According to R. Jose b. Ḥalafta, the members of the Great Bet Din were required to possess the following qualifications: scholarship, modesty, and popularity among their fellow men (Tosef., Ḥag. ii. 9; Sanh. 88b). According to an interpretation in Sifre, Num. 92 (ed. Friedmann, p. 25b), they had also to be strong and courageous. Only such were eligible, moreover, as had filled three offices of gradually increasing dignity, namely, those of local judge, and member successively of two magistracies at Jerusalem (Jose b. Ḥalafta, l.c.). R. Johanan, a Palestinian amora of the third century, enumerates the qualifications of the members of the Sanhedrin as follows: they must be tall, of imposing appearance, and of advanced age; and they must be learned and must understand foreign languages as well as some of the arts of the necromancer (Sanh. 19a).


Hi Thistle. Yes, we don’t know for a fact if he was part of the Sanhedrin. Its seems reasonable to believe he was. While he was not one of the chief priests, he says he cast a vote.

“And I did so in Jerusalem; I not only shut up many of the saints in prison, by authority from the chief priests, but when they were put to death I cast my vote against them.”
Acts 26:10


Let’s go with him being a member just for discussion purposes. That does not mean he was married. You have presented nothing to support your claim that being married was a prerequisite for being a member while I have given you something from a Jewish source that lists the requirements and being married is not one of them.


Hi Thistle,

As for the marriage pre-req…it was commented on by Maimonides saying that a Sanhedrin member could not be childless.

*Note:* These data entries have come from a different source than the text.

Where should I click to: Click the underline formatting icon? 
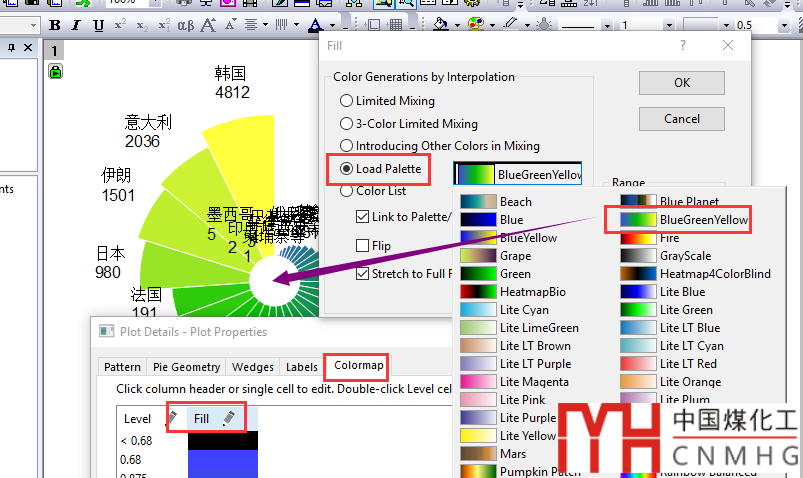[x=98, y=25]
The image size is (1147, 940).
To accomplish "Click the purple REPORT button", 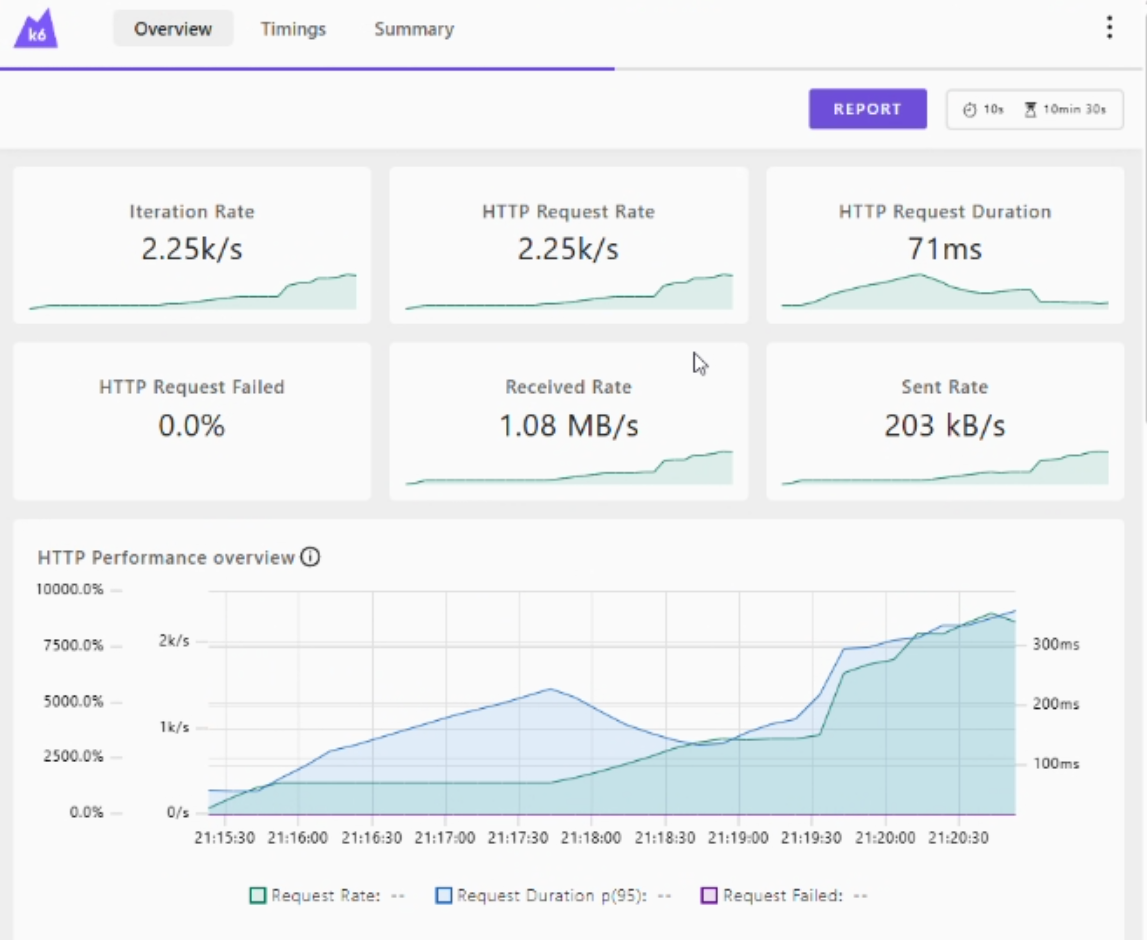I will click(868, 109).
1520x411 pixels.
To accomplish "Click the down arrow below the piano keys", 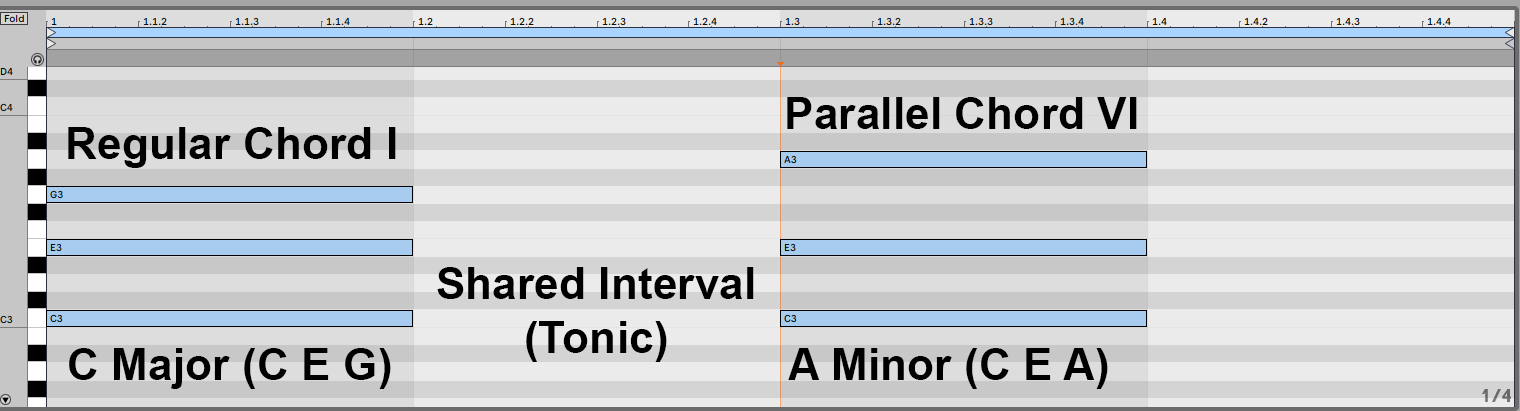I will click(6, 399).
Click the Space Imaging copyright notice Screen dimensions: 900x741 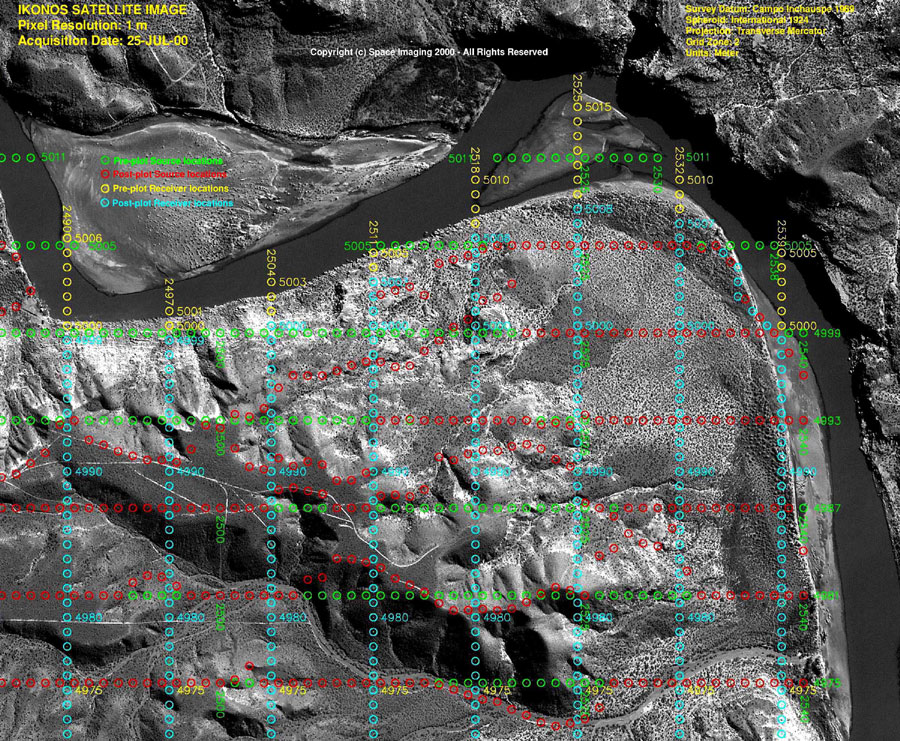click(x=429, y=52)
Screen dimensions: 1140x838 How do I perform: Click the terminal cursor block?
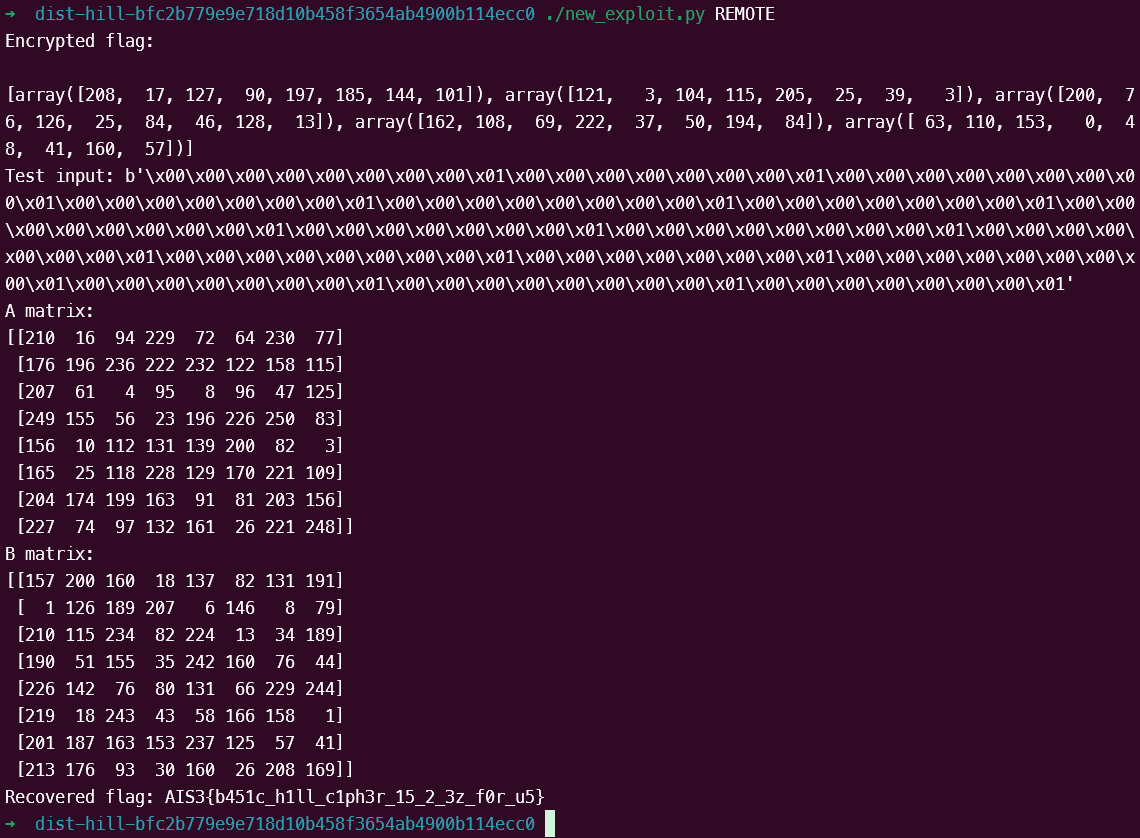(550, 823)
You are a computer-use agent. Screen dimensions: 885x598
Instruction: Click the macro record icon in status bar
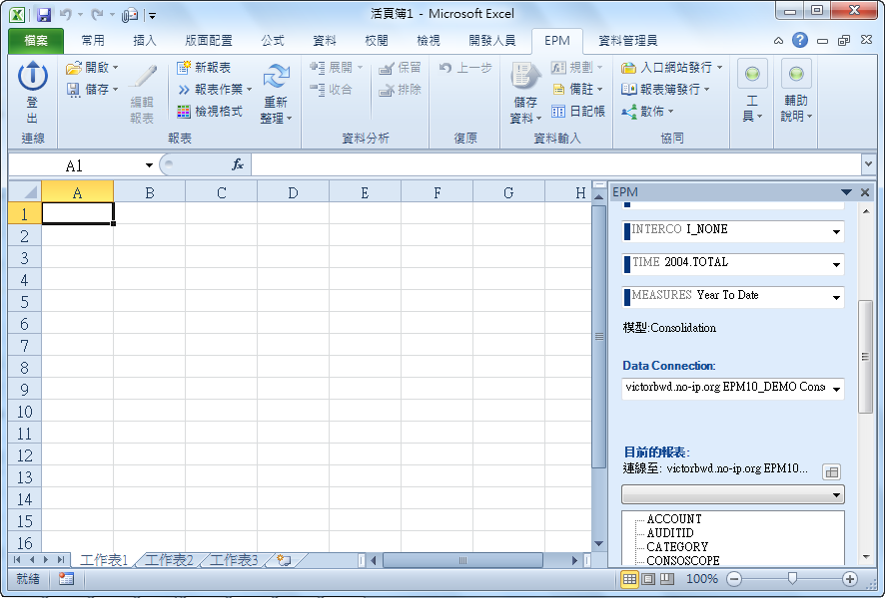[x=66, y=579]
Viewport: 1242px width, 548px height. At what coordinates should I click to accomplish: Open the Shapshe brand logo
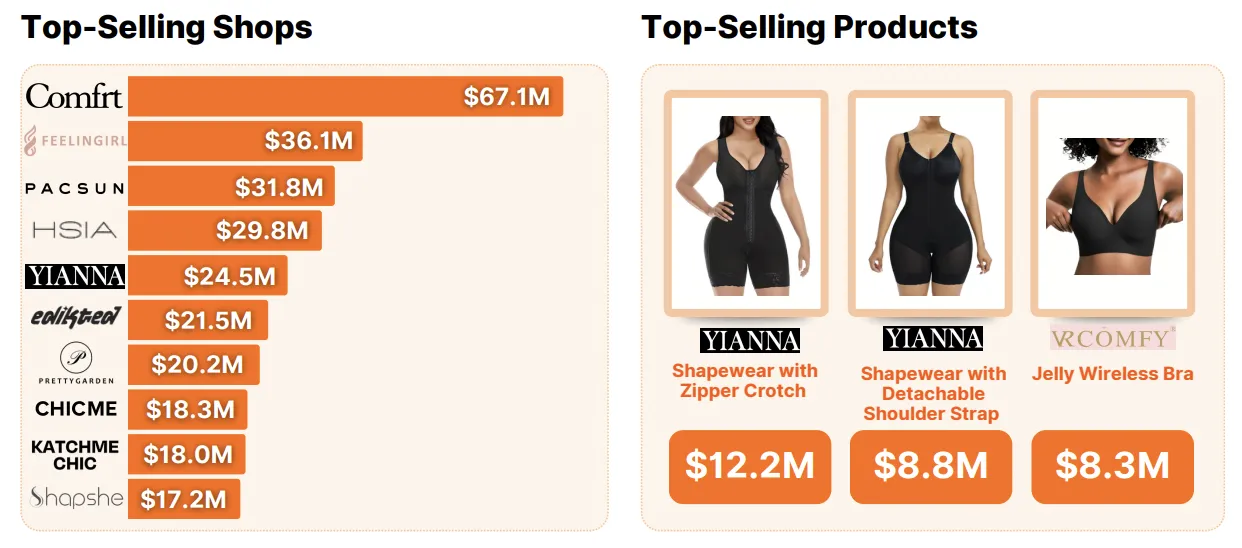pos(76,497)
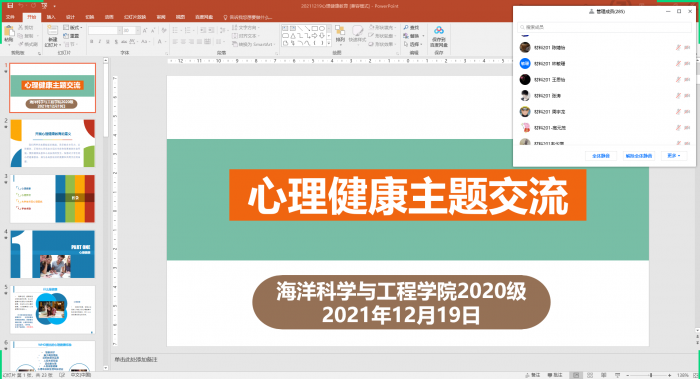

This would not happen outside of marriage. In fact, it is much more strict than just requiring marriage. You had to be fruitful like God’s commandment in Genesis. Of course, this again is not proof of what happened in Paul’s time. But it does make it a reasonable position to take.


He’s talking to Herod Agrippa here, and providing proof of his status among the Jews. Why, then, would he mention only that he was a Pharisee, and not that he was a member of the Sanhedrin? Wouldn’t that assertion solidify his case more effectively before the king?


Perhaps. Either way, I don’t think it really matters. Since Paul’s marital history before becoming an apostle does not impact the Church’s celibacy argument.


If this were true, then Paul would also have had children, another feature of his life not mentioned in Scripture.


Right. Very little is mention of the earlier lives of most of the apostles.